With the increased prevalence of drone activity around the world, the 103rd developed an exercise scenario in which an unauthorized drone flies over and lands within the grounds of the base.
“Drones are an emerging hot threat topic for the Air Force,” said Master Sgt. Jessica Roy, 103rd Security Forces Squadron antiterrorism program manager and superintendent of intelligence and investigations. “It’s not a matter of if, it’s a matter of when there is going to be activity. In the spirit of running an anti-terrorism program and being the focal point of force protection for the wing, when we see these emerging threats we try to get creative and think of ways to educate and prepare people for a response of that nature.”
Although many drone operators are hobbyists that cause no harm, the technology is increasingly being used in ways that present security concerns, said Roy.
“People use this technology to conduct counter-surveillance and test what a site’s response would be, and it’s very hands off for them because they could be far away but still monitoring response forces,” said Roy.
In the exercise scenario, Airmen identify the unauthorized drone and notify Security Forces. This notification initiates a joint response from base emergency response personnel and civilian law enforcement agencies, including TSA and Connecticut State Police units located at Bradley International Airport.
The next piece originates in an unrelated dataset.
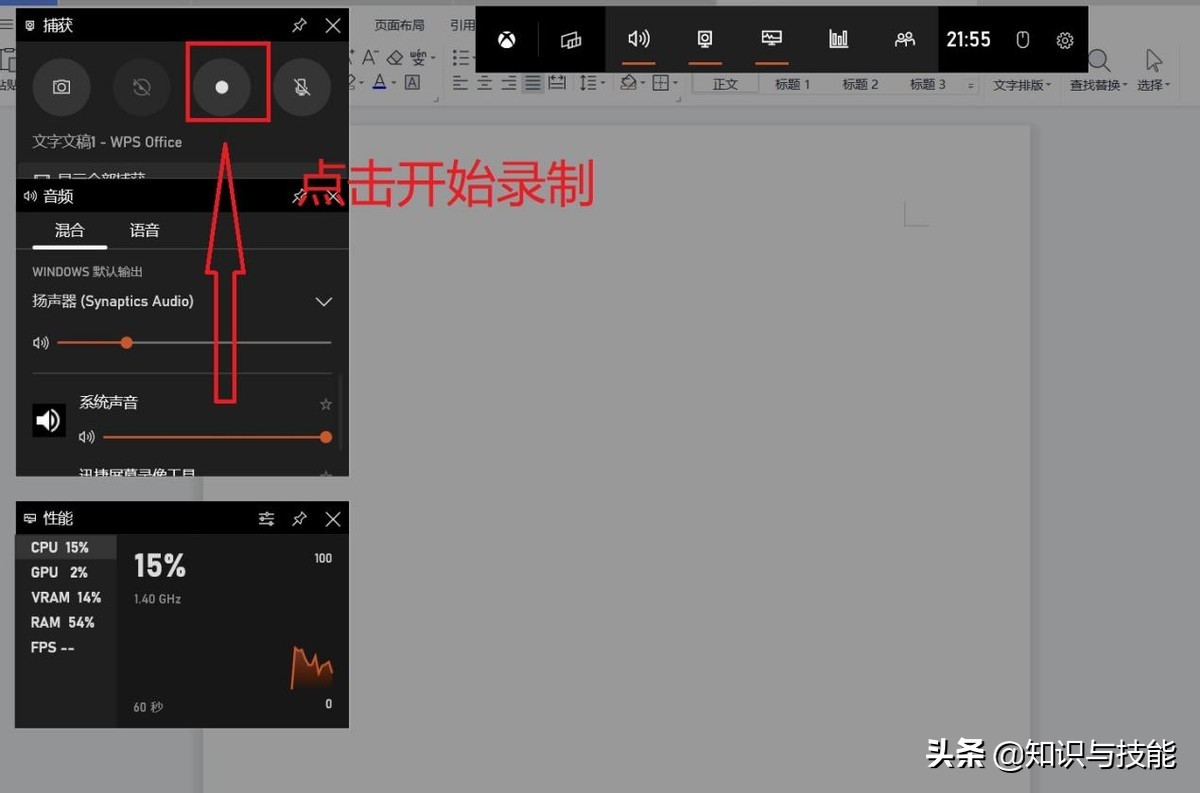Pin the 捕获 capture panel

coord(299,25)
The 103rd leveraged existing relationships with the partner agencies to plan this exercise.
“We started working with the TSA because they were deemed the point of contact and responding agency for the state [for drone incidents],” said Roy. “They actually reached out and asked us for our knowledge related to small unmanned aircraft systems, or SUAS.”
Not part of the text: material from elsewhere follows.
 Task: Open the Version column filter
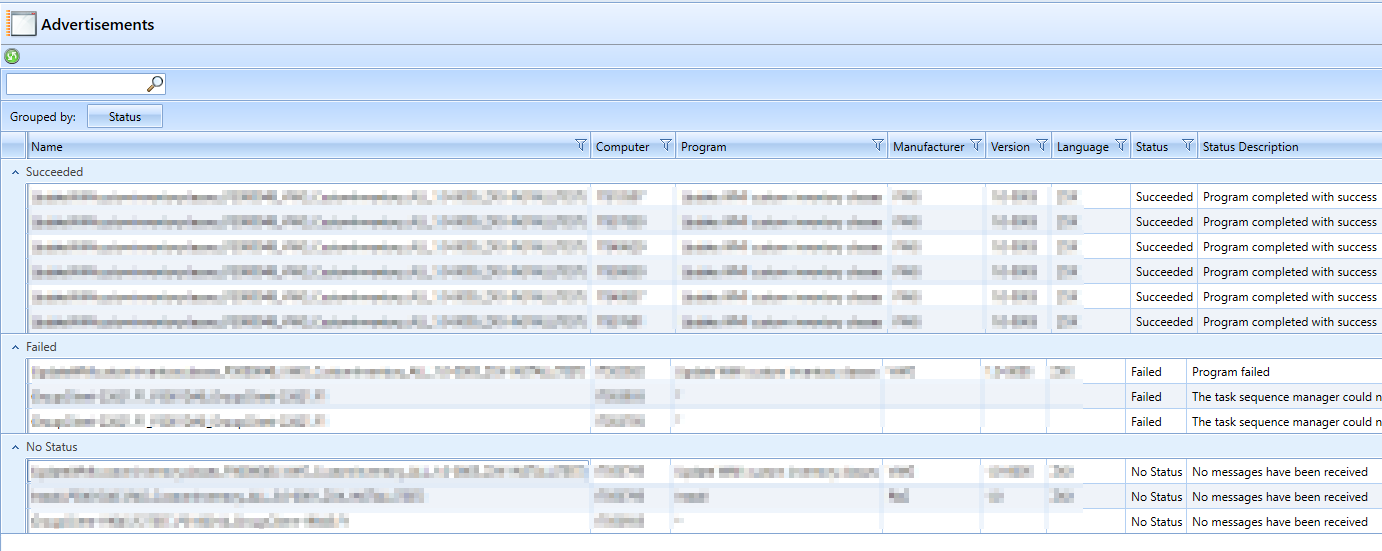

This knowledge has made the 103rd an integral partner for drone response within the state.
“In Connecticut, TSA, CSP and the Air Guard are the primary members of a UAS rapid response team,” said Steve Blindbury, TSA’s Connecticut Assistant Federal Security Director for Law Enforcement. “The only way to ensure you are truly ready to respond to an UAS incursion to commercial air space is to participate in frequent exercises.”
In March, Roy and Lt. Col. William Deme, 103rd Security Forces Squadron commander, attended a similar exercise in which TSA helped test Connecticut State Police’s ability to locate and stop unauthorized drones from interfering with commercial aviation. It was at this event that Roy thought of conducting an exercise for the wing.
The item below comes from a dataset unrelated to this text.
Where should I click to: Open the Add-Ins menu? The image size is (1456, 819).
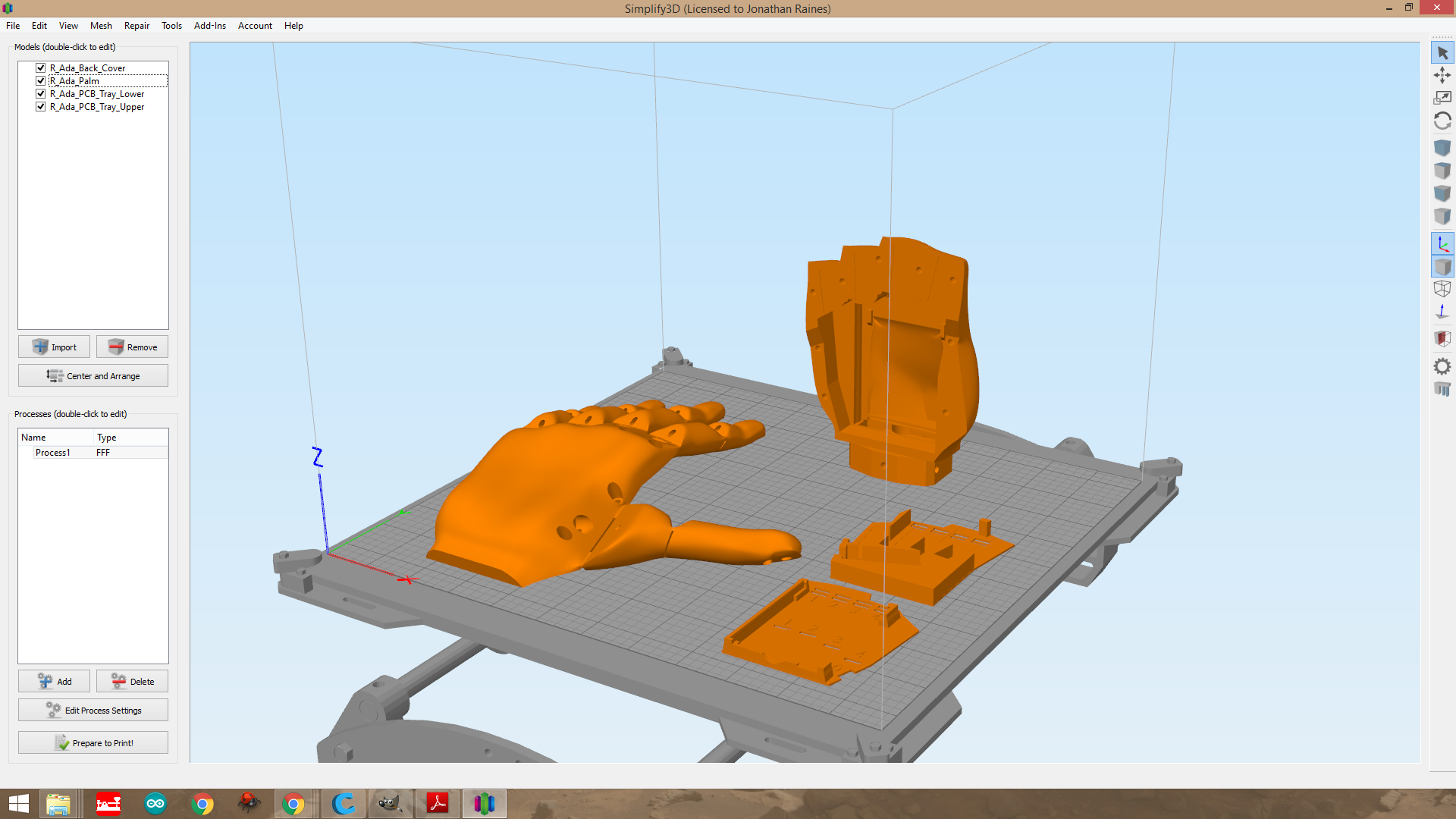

“I talked to the Connecticut State Police aviation unit about trying to run something here and they were on board and excited about it because they get value out of it as well,” said Roy. “With the help of TSA and approval from the Federal Aviation Administration and wing leadership, we came up with this multi-agency antiterrorism exercise.”
Representatives from the Connecticut Intelligence Center Unit, U.S. Air Force Office of Special Investigations and 103rd Airlift Wing Inspector General’s office also attended the exercise.
Training with partner agencies helps provide realistic scenarios and promotes interagency cooperation, said Roy.
“I think it’s a huge win for the installation,” said Roy. We’ve worked really hard to build these relationships with these agencies, and we designed this exercise so they would get a benefit out of this too.”
With this first exercise iteration, the 103rd continues to develop innovative training opportunities to address emerging security threats and bolster the base’s readiness.
“The world outside our fence line is changing and threats are rapidly evolving--we have to be ready,” said Roy. “In the critical role that I am in, I want to do everything I can to ensure the safety of our personnel and prepare our Defenders to meet new challenges head-on. I hope that conceiving this new training scenario provided some realism and was a positive change of pace. I am excited to see what we come up with next.”